Question 22 on online 820 application askes for "have any of the applicants lived in a country for more than 12 months cumulatively in the past 10 years" 

Does this include their own country, or are they talking about outside their country?


----------



## Valentine1981 (Sep 13, 2012)

Yep. Any and all countries you have lived in for more than 1 year in the last decade - to determine where you need police checks from I imagine


----------



## kangaroogirl (Aug 25, 2012)

Yep got it. Thank you!


----------



## Star Hunter (Jun 29, 2012)

Don't forget to include Australia if he has stayed here longer than 12 months in total


----------



## Zhian (Mar 25, 2014)

Thank you for your answers, I have one question. If you put down Australia as one of the country. what do you put for the "date from" and "date to" field. I know the "date from" field is the date you started living in Australia, but for the "date to" field, what do you put in if you are currently and will still be living in Australia?

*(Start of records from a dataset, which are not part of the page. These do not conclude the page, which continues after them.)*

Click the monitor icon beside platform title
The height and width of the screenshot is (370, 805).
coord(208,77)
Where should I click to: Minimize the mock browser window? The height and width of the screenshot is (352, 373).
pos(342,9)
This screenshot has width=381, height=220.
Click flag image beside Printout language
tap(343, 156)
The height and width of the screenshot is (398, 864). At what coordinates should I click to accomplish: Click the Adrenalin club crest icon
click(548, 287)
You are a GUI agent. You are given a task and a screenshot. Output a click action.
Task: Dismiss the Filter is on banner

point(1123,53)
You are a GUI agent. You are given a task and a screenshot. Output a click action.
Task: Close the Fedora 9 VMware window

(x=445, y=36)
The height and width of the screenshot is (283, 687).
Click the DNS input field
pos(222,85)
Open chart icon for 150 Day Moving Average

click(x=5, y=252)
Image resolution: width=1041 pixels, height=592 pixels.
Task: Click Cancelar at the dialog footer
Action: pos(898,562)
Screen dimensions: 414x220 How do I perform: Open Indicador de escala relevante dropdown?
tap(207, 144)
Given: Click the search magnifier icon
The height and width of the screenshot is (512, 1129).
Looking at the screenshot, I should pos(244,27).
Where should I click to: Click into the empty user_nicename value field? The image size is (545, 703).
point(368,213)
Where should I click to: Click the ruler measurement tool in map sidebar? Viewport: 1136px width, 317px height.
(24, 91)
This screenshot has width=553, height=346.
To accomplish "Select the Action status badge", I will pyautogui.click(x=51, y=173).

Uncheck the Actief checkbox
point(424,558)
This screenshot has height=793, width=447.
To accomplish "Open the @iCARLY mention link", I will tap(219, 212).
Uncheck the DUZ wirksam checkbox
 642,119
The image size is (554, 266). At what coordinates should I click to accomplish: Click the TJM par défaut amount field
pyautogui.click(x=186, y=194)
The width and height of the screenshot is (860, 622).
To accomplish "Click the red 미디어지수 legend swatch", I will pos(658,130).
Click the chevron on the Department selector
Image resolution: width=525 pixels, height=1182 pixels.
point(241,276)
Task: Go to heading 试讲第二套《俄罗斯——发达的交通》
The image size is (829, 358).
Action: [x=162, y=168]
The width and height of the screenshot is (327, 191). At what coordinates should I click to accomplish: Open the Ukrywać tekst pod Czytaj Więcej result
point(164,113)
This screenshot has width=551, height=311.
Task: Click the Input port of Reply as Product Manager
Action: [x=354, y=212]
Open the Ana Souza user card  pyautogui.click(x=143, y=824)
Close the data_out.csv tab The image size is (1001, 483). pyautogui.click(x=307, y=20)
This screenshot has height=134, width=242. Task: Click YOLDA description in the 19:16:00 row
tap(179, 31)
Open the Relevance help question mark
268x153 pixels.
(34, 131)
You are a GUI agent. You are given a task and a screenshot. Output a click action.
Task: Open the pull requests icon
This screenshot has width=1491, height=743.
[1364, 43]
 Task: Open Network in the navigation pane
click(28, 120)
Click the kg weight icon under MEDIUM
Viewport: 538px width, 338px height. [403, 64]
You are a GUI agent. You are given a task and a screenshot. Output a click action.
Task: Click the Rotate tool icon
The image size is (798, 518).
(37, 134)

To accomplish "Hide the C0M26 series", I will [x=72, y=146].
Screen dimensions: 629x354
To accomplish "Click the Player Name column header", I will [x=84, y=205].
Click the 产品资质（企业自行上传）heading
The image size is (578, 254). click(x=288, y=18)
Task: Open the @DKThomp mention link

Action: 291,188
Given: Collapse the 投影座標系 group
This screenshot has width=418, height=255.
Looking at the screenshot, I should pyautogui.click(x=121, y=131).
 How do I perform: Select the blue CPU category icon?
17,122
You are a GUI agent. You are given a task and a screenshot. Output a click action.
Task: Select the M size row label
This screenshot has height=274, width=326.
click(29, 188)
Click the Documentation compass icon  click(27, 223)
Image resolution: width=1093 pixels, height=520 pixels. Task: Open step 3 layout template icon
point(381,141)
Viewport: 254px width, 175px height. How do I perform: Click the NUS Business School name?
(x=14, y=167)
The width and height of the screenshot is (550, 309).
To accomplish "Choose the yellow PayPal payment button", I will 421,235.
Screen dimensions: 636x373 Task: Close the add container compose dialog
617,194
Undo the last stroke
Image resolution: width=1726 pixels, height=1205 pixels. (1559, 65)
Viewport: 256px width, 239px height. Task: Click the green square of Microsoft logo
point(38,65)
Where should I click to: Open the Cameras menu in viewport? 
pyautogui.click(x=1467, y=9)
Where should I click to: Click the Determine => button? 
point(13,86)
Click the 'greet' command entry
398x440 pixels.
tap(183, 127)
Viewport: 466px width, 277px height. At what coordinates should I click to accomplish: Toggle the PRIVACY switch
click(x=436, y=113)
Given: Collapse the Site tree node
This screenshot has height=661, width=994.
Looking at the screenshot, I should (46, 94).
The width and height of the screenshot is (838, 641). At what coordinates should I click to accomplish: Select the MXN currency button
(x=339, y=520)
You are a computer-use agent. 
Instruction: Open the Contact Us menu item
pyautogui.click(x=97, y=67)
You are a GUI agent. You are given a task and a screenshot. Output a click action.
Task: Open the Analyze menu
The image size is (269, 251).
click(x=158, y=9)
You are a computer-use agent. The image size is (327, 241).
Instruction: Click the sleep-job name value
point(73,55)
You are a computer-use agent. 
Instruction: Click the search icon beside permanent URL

I hope my question make sense. 

Thanks


----------



## Star Hunter (Jun 29, 2012)

Zhian said:


> Thank you for your answers, I have one question. If you put down Australia as one of the country. what do you put for the "date from" and "date to" field. I know the "date from" field is the date you started living in Australia, but for the "date to" field, what do you put in if you are currently and will still be living in Australia?
> 
> I hope my question make sense.
> 
> Thanks


My husband just put "current" or "present" I can't remember which one exactly, but they both amount to the same thing


----------



## Hyperion (Jun 18, 2014)

Star Hunter said:


> My husband just put "current" or "present" I can't remember which one exactly, but they both amount to the same thing


Hi
With the online application you need to put an actual date in the 'Date To' field as it doesn't allow text or for it to be left blank. Do you think putting the date you're lodging the application would be ok and write a note about it somewhere explaining that the applicant still lives at that address?

thanks


----------



## Maggie-May24 (Jul 24, 2011)

You'd put the date you're lodging the application. You don't need to explain to DIBP that you still live there as they'll realise that from your home address.


----------



## Hyperion (Jun 18, 2014)

Maggie-May24 said:


> You'd put the date you're lodging the application. You don't need to explain to DIBP that you still live there as they'll realise that from your home address.


Ok, good news. Thanks for the advice Maggie


----------